(Saved entries)

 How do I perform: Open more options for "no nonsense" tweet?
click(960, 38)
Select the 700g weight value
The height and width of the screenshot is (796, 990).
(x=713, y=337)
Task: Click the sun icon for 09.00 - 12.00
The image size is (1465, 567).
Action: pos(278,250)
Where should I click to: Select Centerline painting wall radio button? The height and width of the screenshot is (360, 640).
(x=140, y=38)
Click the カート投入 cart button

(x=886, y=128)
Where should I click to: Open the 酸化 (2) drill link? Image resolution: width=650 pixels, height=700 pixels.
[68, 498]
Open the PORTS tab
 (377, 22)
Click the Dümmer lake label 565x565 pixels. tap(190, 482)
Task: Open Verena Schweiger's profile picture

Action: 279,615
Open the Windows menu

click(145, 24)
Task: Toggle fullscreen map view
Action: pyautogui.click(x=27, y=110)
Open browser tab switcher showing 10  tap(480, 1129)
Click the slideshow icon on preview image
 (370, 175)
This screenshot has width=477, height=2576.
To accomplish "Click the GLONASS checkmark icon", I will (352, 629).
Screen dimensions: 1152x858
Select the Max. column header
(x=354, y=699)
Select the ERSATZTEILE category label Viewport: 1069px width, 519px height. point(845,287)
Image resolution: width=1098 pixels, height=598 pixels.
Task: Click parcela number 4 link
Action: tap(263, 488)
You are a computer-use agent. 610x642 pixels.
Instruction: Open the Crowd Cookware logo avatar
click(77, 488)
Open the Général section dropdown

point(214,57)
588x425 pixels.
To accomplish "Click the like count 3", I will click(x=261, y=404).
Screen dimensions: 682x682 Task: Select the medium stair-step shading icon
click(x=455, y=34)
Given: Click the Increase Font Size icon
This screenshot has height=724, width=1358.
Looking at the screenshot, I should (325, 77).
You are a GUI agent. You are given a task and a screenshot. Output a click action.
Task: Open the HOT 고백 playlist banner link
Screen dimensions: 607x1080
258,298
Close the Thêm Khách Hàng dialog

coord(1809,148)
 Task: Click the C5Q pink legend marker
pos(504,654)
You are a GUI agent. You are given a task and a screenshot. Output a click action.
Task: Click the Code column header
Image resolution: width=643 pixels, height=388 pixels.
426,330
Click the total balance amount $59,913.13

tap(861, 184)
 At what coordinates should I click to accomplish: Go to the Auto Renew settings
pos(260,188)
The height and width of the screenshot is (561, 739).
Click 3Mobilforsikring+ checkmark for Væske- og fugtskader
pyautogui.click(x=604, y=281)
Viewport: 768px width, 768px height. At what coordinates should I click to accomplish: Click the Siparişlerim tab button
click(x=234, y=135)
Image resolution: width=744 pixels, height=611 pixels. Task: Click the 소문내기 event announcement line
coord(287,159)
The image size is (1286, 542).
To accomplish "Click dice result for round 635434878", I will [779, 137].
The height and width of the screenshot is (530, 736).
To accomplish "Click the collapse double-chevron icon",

**Your objective:** Make an exact copy of all the lines above.

**Answer for the task:**
 How do I perform: Open more options for "no nonsense" tweet?
click(960, 38)
Select the 700g weight value
The height and width of the screenshot is (796, 990).
(x=713, y=337)
Task: Click the sun icon for 09.00 - 12.00
The image size is (1465, 567).
Action: pos(278,250)
Where should I click to: Select Centerline painting wall radio button? The height and width of the screenshot is (360, 640).
(x=140, y=38)
Click the カート投入 cart button

(x=886, y=128)
Where should I click to: Open the 酸化 (2) drill link? Image resolution: width=650 pixels, height=700 pixels.
[68, 498]
Open the PORTS tab
 (377, 22)
Click the Dümmer lake label 565x565 pixels. tap(190, 482)
Task: Open Verena Schweiger's profile picture

Action: 279,615
Open the Windows menu

click(145, 24)
Task: Toggle fullscreen map view
Action: pyautogui.click(x=27, y=110)
Open browser tab switcher showing 10  tap(480, 1129)
Click the slideshow icon on preview image
 (370, 175)
This screenshot has width=477, height=2576.
To accomplish "Click the GLONASS checkmark icon", I will (352, 629).
Screen dimensions: 1152x858
Select the Max. column header
(x=354, y=699)
Select the ERSATZTEILE category label Viewport: 1069px width, 519px height. point(845,287)
Image resolution: width=1098 pixels, height=598 pixels.
Task: Click parcela number 4 link
Action: tap(263, 488)
You are a computer-use agent. 610x642 pixels.
Instruction: Open the Crowd Cookware logo avatar
click(77, 488)
Open the Général section dropdown

point(214,57)
588x425 pixels.
To accomplish "Click the like count 3", I will click(x=261, y=404).
Screen dimensions: 682x682 Task: Select the medium stair-step shading icon
click(x=455, y=34)
Given: Click the Increase Font Size icon
This screenshot has height=724, width=1358.
Looking at the screenshot, I should (325, 77).
You are a GUI agent. You are given a task and a screenshot. Output a click action.
Task: Open the HOT 고백 playlist banner link
Screen dimensions: 607x1080
258,298
Close the Thêm Khách Hàng dialog

coord(1809,148)
 Task: Click the C5Q pink legend marker
pos(504,654)
You are a GUI agent. You are given a task and a screenshot. Output a click action.
Task: Click the Code column header
Image resolution: width=643 pixels, height=388 pixels.
426,330
Click the total balance amount $59,913.13

tap(861, 184)
 At what coordinates should I click to accomplish: Go to the Auto Renew settings
pos(260,188)
The height and width of the screenshot is (561, 739).
Click 3Mobilforsikring+ checkmark for Væske- og fugtskader
pyautogui.click(x=604, y=281)
Viewport: 768px width, 768px height. At what coordinates should I click to accomplish: Click the Siparişlerim tab button
click(x=234, y=135)
Image resolution: width=744 pixels, height=611 pixels. Task: Click the 소문내기 event announcement line
coord(287,159)
The image size is (1286, 542).
To accomplish "Click dice result for round 635434878", I will [779, 137].
The height and width of the screenshot is (530, 736).
To accomplish "Click the collapse double-chevron icon",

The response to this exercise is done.